**TASK OBJECTIVE**
Only the lines below starting at the one that contains "The height and width of the screenshot is (307, 913)." and ending at the one that contains "Task: Click the star icon on 收藏 button" are to be reproduced, exactly and with both ends kept.

**SUPPLIED DATA**
◇ ◇ ◇ ◇ ◇

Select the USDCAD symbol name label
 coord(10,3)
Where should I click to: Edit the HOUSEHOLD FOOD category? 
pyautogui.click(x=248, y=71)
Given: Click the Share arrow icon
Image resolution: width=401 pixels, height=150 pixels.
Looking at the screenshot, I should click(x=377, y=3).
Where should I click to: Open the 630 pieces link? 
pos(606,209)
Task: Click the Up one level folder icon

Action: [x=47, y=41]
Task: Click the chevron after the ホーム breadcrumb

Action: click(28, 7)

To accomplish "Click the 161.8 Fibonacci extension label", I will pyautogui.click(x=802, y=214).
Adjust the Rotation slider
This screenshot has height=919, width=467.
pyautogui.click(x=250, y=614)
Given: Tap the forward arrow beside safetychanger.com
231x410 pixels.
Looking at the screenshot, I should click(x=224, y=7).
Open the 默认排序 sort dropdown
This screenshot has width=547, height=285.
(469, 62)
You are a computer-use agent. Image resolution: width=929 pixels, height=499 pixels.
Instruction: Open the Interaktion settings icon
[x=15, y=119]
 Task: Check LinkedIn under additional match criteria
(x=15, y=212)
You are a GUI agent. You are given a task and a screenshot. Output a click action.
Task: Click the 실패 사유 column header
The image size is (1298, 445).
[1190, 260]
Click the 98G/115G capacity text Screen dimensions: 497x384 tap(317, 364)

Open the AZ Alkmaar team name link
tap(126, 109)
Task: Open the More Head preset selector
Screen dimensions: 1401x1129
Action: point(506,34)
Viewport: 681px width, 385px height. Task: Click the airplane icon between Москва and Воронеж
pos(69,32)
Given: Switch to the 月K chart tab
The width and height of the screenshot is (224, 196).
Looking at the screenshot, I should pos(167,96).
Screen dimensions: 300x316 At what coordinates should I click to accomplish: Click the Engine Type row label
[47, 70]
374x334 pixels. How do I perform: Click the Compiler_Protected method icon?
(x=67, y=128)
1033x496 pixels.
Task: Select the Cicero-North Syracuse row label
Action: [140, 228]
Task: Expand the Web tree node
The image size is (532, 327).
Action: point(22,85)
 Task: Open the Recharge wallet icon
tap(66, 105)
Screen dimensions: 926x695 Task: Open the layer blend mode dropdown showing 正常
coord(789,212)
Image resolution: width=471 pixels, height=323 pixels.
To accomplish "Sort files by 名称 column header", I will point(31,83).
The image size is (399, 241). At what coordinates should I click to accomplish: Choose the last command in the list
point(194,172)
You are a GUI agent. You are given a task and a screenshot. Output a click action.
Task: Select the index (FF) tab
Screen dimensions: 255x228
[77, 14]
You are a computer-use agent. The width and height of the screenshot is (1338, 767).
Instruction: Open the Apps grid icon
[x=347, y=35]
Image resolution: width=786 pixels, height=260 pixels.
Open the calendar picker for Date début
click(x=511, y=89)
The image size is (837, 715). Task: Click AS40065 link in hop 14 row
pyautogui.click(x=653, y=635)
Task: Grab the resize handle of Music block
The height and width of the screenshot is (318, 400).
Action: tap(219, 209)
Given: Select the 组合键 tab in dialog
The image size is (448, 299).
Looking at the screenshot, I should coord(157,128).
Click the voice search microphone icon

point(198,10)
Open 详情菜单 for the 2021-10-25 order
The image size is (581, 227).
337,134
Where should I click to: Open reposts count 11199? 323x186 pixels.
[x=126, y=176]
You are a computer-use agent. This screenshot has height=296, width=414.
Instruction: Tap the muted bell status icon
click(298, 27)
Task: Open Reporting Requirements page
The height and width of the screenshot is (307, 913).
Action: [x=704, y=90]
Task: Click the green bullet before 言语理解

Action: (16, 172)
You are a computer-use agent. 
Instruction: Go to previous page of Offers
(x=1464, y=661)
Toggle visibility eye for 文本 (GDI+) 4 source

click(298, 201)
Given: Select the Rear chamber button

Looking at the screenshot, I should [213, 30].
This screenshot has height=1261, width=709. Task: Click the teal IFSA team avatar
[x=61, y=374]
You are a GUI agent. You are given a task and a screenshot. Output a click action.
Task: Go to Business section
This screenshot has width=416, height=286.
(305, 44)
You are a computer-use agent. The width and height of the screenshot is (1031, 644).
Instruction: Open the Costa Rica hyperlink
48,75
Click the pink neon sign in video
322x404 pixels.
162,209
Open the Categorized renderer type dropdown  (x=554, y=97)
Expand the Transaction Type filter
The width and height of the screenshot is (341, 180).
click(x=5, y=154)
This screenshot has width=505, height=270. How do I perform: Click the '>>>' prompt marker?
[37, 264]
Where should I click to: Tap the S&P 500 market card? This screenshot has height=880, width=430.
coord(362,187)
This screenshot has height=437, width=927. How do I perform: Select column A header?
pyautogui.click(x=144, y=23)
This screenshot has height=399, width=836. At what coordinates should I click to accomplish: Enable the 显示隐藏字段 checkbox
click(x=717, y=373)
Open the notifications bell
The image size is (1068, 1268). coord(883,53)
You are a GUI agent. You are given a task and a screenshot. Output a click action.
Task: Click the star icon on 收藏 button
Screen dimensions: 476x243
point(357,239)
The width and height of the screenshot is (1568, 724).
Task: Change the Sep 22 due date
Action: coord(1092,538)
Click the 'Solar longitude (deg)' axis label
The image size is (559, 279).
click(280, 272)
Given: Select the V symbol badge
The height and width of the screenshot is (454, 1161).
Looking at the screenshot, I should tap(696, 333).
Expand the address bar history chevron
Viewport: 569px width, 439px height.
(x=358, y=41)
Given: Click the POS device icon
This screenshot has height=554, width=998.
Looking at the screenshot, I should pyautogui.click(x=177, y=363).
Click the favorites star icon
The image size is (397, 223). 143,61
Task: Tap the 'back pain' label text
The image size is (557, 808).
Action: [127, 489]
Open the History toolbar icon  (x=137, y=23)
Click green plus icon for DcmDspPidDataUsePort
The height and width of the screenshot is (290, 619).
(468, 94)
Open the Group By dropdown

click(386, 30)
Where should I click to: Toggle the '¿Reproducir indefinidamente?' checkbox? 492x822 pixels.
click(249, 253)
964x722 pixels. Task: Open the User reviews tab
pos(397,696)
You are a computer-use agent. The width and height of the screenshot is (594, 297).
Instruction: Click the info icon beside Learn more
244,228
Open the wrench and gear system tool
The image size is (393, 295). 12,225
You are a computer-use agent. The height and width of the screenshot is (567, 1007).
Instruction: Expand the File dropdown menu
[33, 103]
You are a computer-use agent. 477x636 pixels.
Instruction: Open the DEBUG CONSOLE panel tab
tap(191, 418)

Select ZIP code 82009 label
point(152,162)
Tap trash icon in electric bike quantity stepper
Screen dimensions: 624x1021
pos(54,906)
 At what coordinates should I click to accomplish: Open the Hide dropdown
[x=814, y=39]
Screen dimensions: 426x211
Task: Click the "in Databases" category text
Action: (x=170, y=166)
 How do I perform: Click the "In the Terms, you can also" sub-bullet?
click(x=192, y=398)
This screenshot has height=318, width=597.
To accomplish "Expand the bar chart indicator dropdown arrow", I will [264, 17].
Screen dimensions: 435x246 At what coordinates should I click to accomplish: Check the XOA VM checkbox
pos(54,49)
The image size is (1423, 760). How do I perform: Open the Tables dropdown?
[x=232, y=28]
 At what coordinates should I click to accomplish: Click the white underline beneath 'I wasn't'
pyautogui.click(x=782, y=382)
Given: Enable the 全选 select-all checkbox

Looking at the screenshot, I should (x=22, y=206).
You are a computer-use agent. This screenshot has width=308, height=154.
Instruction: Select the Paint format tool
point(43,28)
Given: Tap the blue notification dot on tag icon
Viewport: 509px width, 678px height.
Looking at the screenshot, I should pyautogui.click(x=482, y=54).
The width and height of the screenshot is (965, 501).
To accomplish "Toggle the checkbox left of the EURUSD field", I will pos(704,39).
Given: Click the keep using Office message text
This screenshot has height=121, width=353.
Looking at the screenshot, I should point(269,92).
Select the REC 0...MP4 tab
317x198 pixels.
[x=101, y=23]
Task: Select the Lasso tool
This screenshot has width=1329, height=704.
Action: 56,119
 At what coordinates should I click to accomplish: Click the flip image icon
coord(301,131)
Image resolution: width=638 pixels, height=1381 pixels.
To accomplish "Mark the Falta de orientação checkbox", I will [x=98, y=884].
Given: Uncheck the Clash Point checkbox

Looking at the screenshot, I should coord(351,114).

◇ ◇ ◇ ◇ ◇

**SOLUTION TO THE EXERCISE**
The height and width of the screenshot is (307, 913).
Action: [x=704, y=90]
Task: Click the green bullet before 言语理解

Action: (16, 172)
You are a computer-use agent. 
Instruction: Go to previous page of Offers
(x=1464, y=661)
Toggle visibility eye for 文本 (GDI+) 4 source

click(298, 201)
Given: Select the Rear chamber button

Looking at the screenshot, I should [213, 30].
This screenshot has height=1261, width=709. Task: Click the teal IFSA team avatar
[x=61, y=374]
You are a GUI agent. You are given a task and a screenshot. Output a click action.
Task: Go to Business section
This screenshot has width=416, height=286.
(305, 44)
You are a computer-use agent. The width and height of the screenshot is (1031, 644).
Instruction: Open the Costa Rica hyperlink
48,75
Click the pink neon sign in video
322x404 pixels.
162,209
Open the Categorized renderer type dropdown  (x=554, y=97)
Expand the Transaction Type filter
The width and height of the screenshot is (341, 180).
click(x=5, y=154)
This screenshot has width=505, height=270. How do I perform: Click the '>>>' prompt marker?
[37, 264]
Where should I click to: Tap the S&P 500 market card? This screenshot has height=880, width=430.
coord(362,187)
This screenshot has height=437, width=927. How do I perform: Select column A header?
pyautogui.click(x=144, y=23)
This screenshot has height=399, width=836. At what coordinates should I click to accomplish: Enable the 显示隐藏字段 checkbox
click(x=717, y=373)
Open the notifications bell
The image size is (1068, 1268). coord(883,53)
You are a GUI agent. You are given a task and a screenshot. Output a click action.
Task: Click the star icon on 收藏 button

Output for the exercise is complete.